Goal
Please report each line in the entries below that contains the word "height", copying those lines in full.
[Stored data start]
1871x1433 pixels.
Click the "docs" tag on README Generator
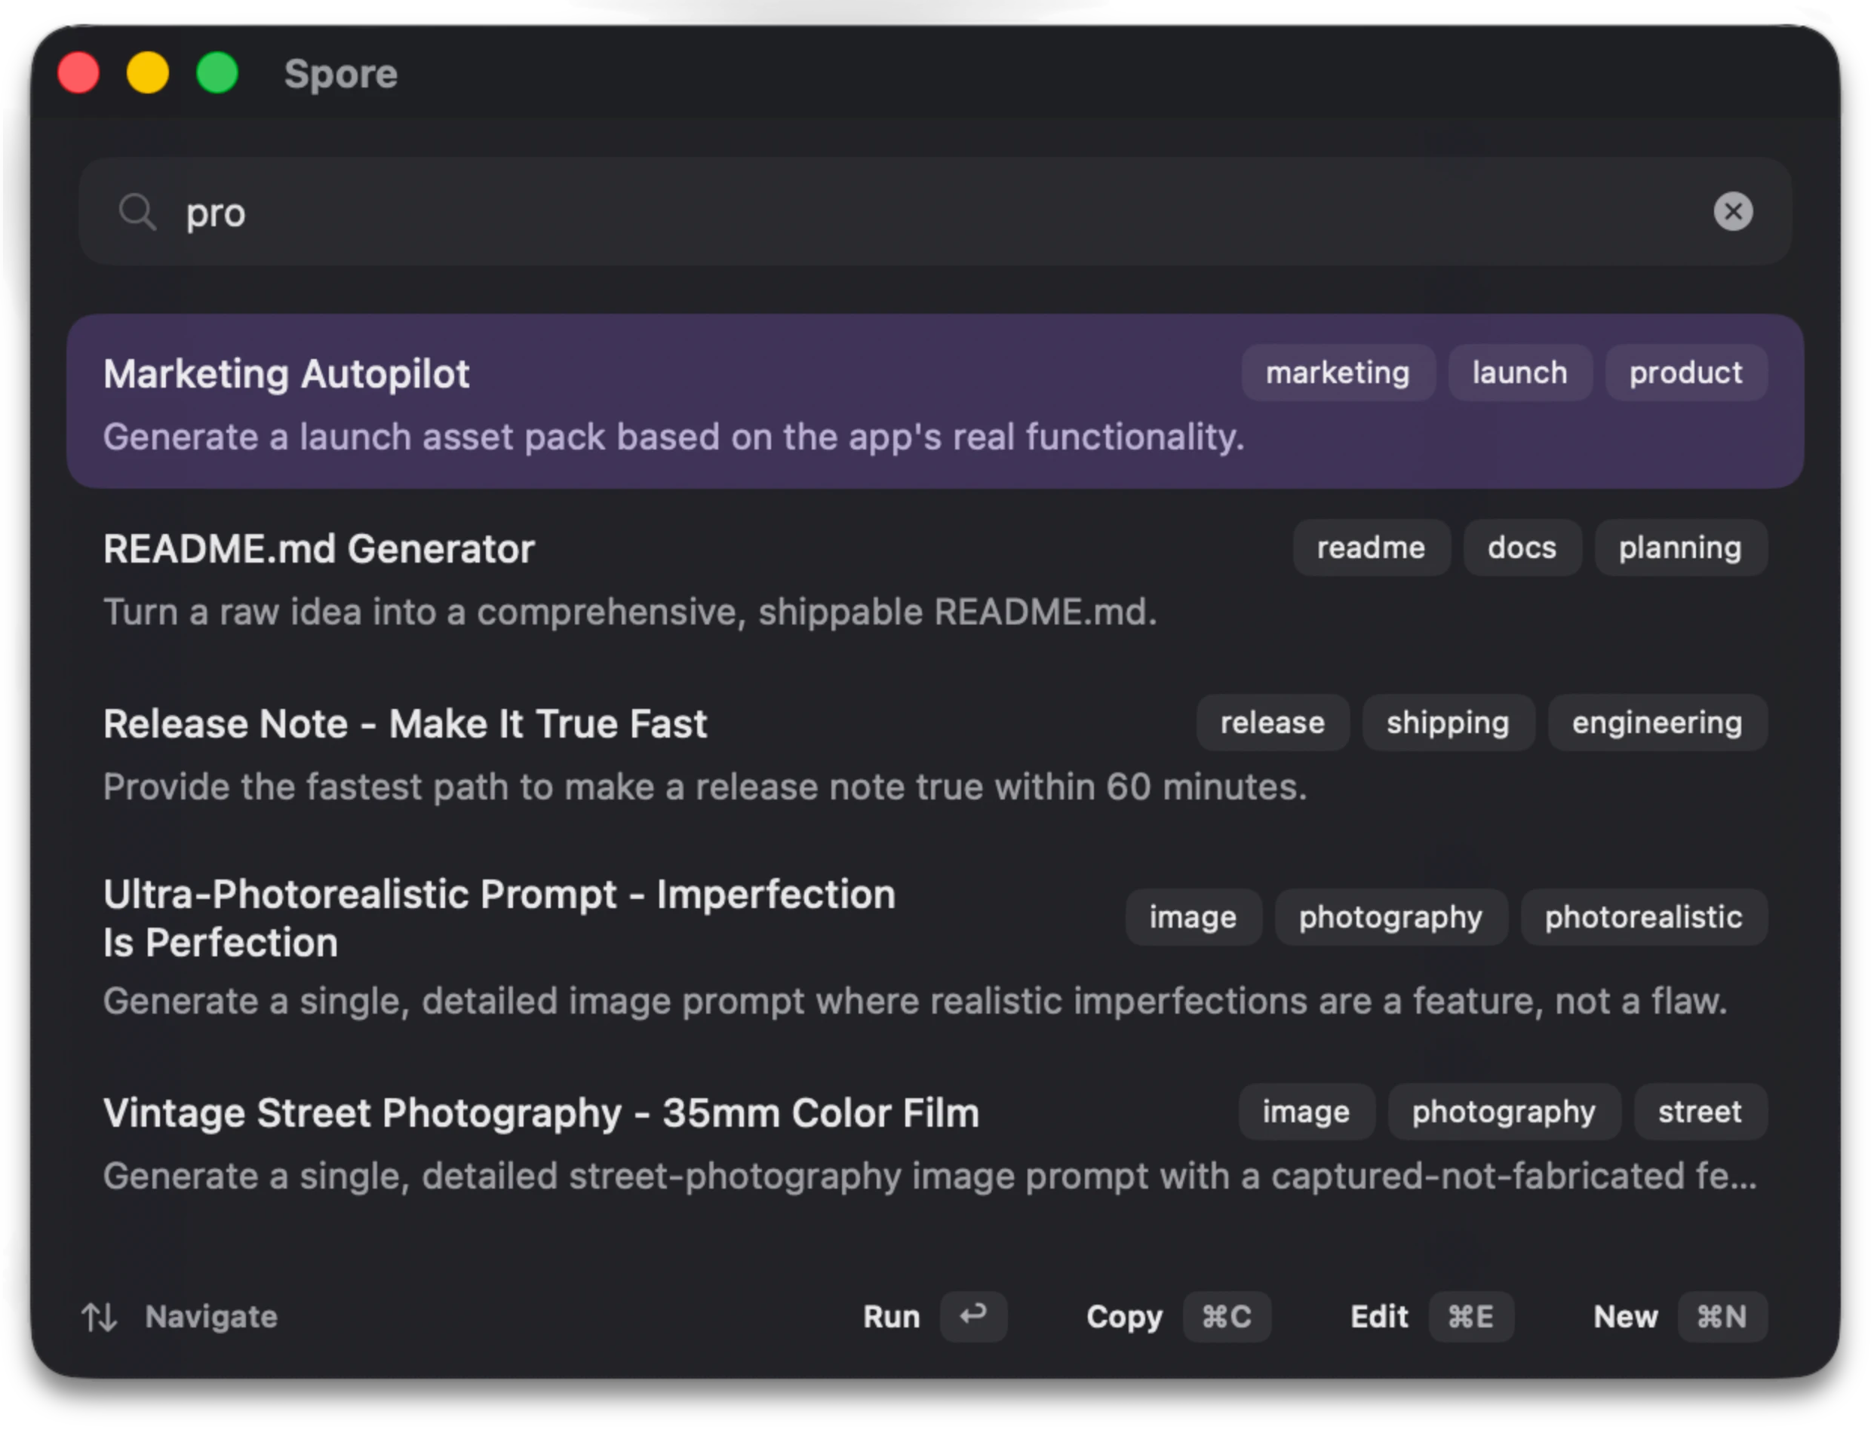click(x=1521, y=548)

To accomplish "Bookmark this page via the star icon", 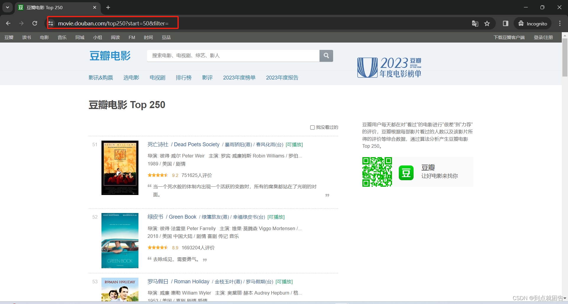I will [x=487, y=23].
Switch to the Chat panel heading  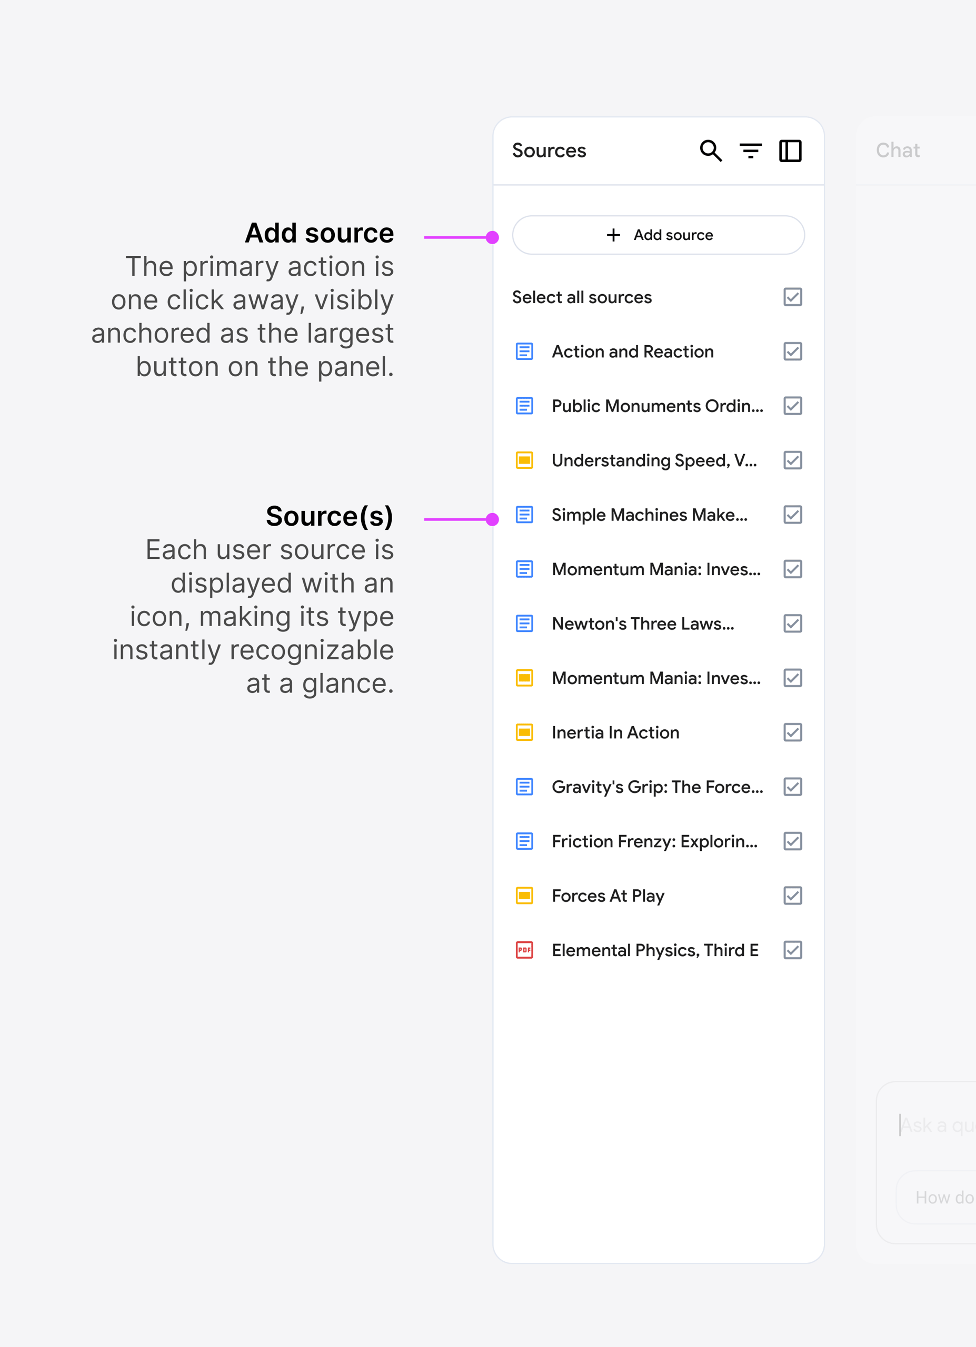click(x=898, y=151)
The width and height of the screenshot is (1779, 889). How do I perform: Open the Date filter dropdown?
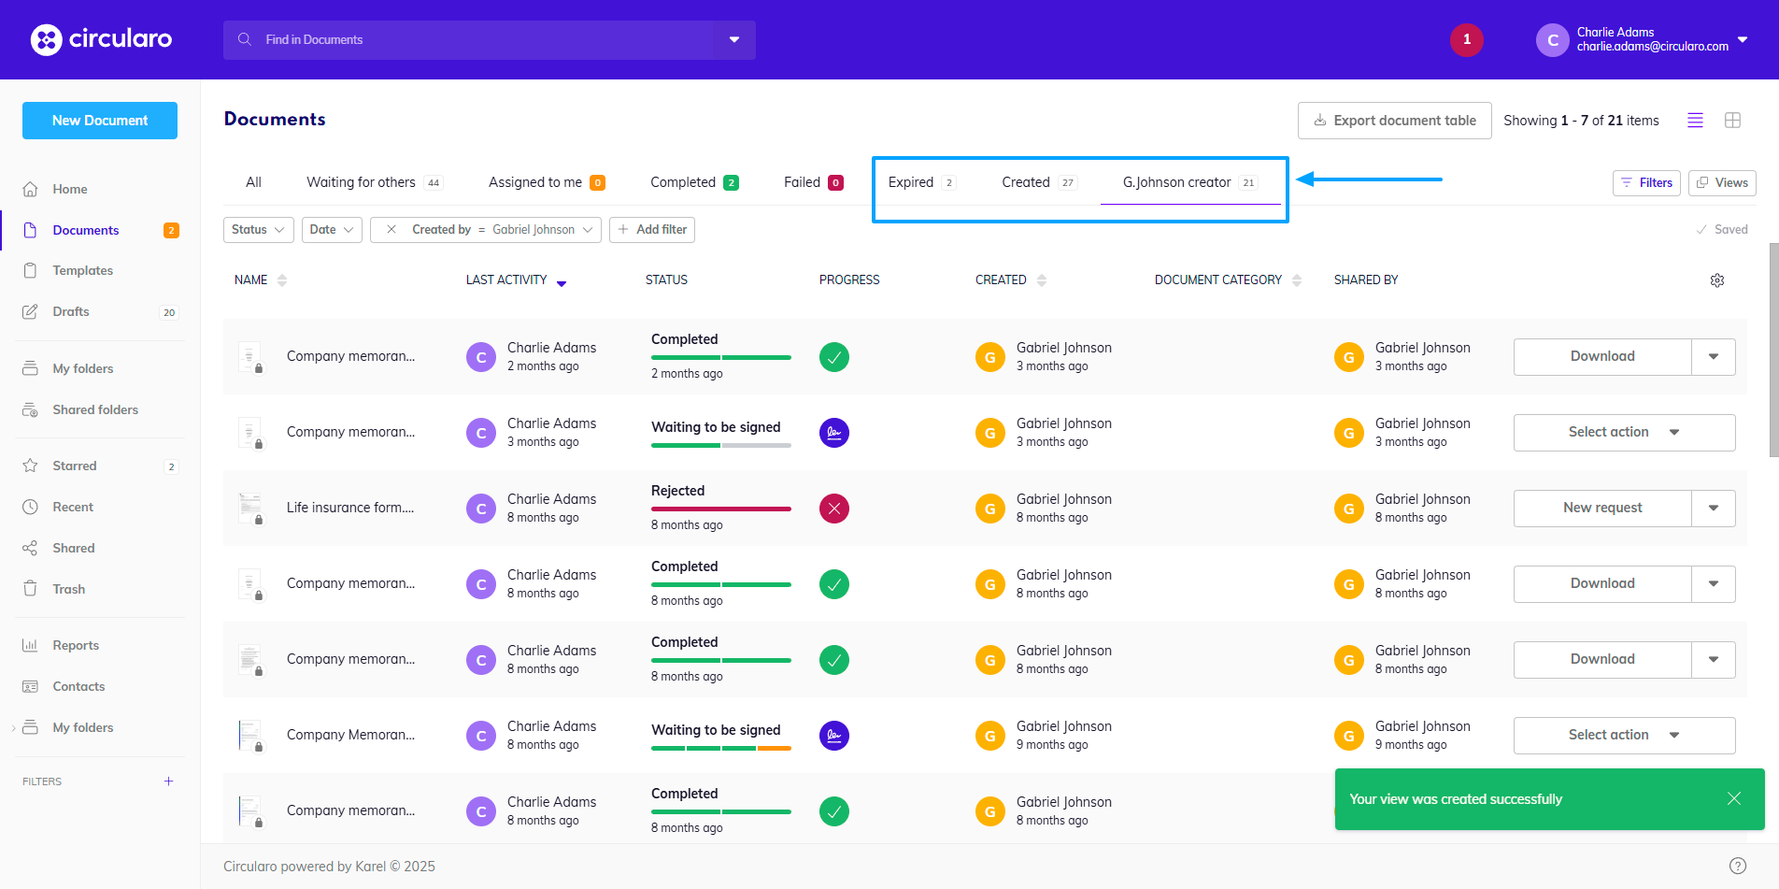point(332,230)
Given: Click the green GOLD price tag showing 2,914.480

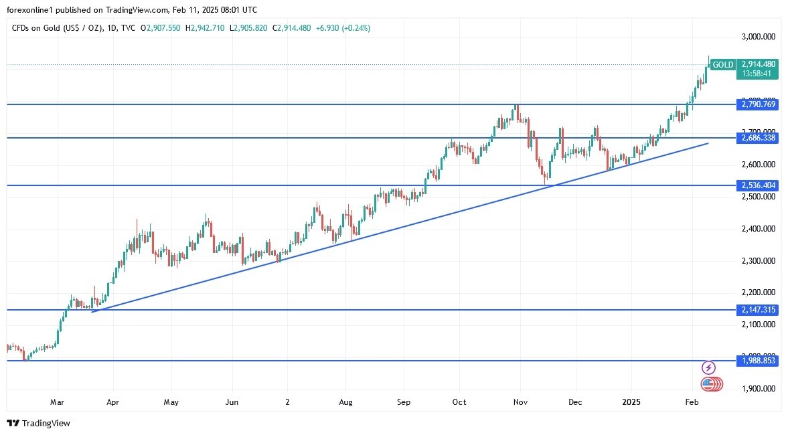Looking at the screenshot, I should tap(757, 65).
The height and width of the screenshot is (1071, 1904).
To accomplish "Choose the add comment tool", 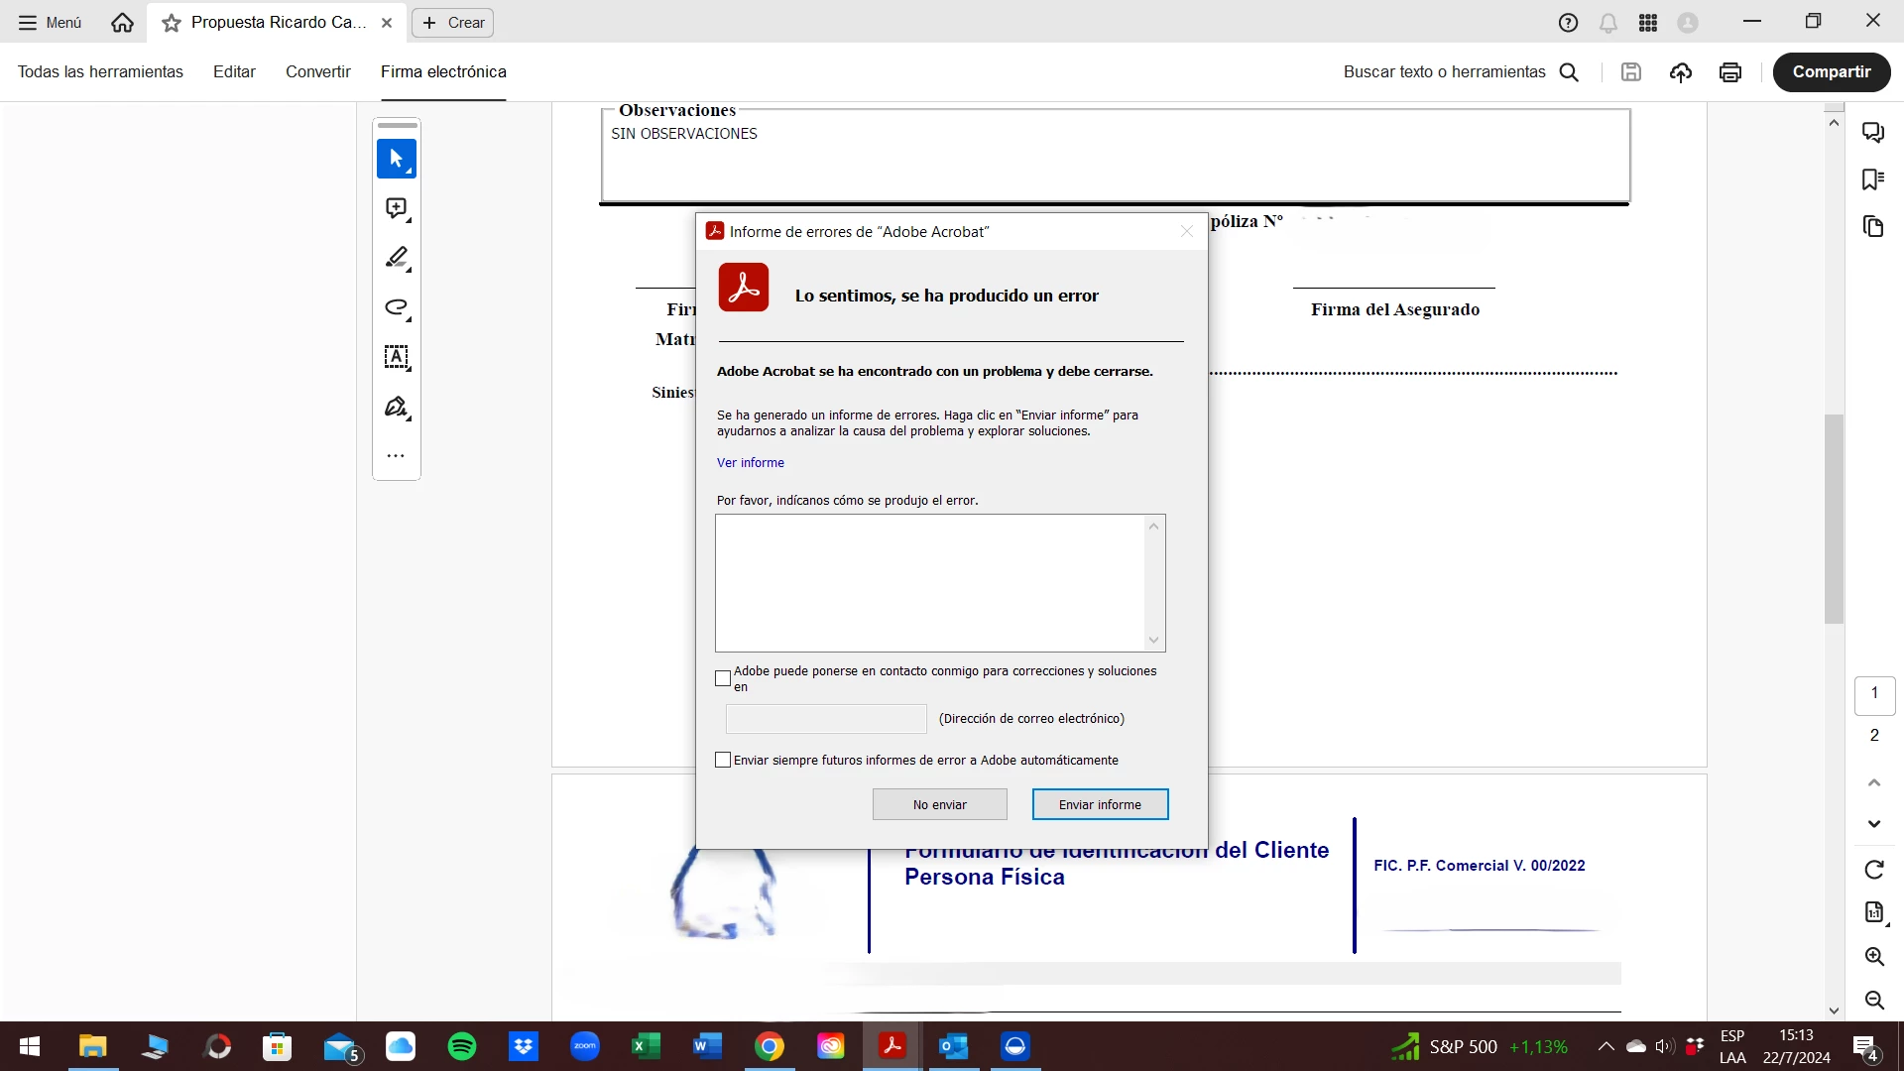I will pos(396,208).
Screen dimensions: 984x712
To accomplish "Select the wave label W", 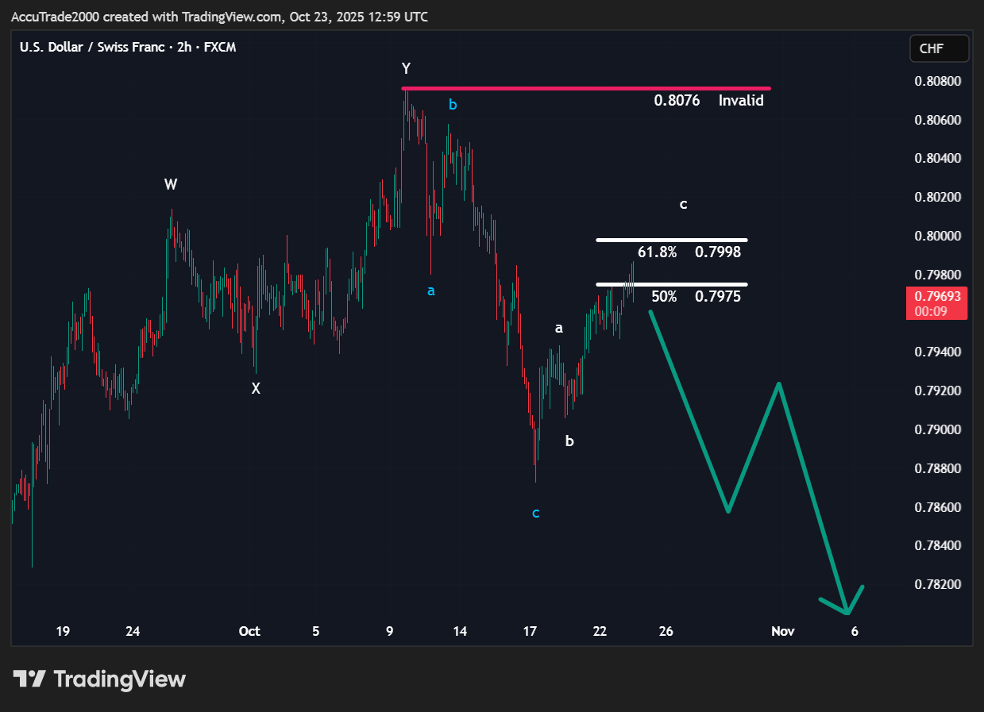I will [171, 185].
[Stored data end]
Task output
The width and height of the screenshot is (1779, 889). How do I perform: Open the Date filter dropdown?
The height and width of the screenshot is (1071, 1904).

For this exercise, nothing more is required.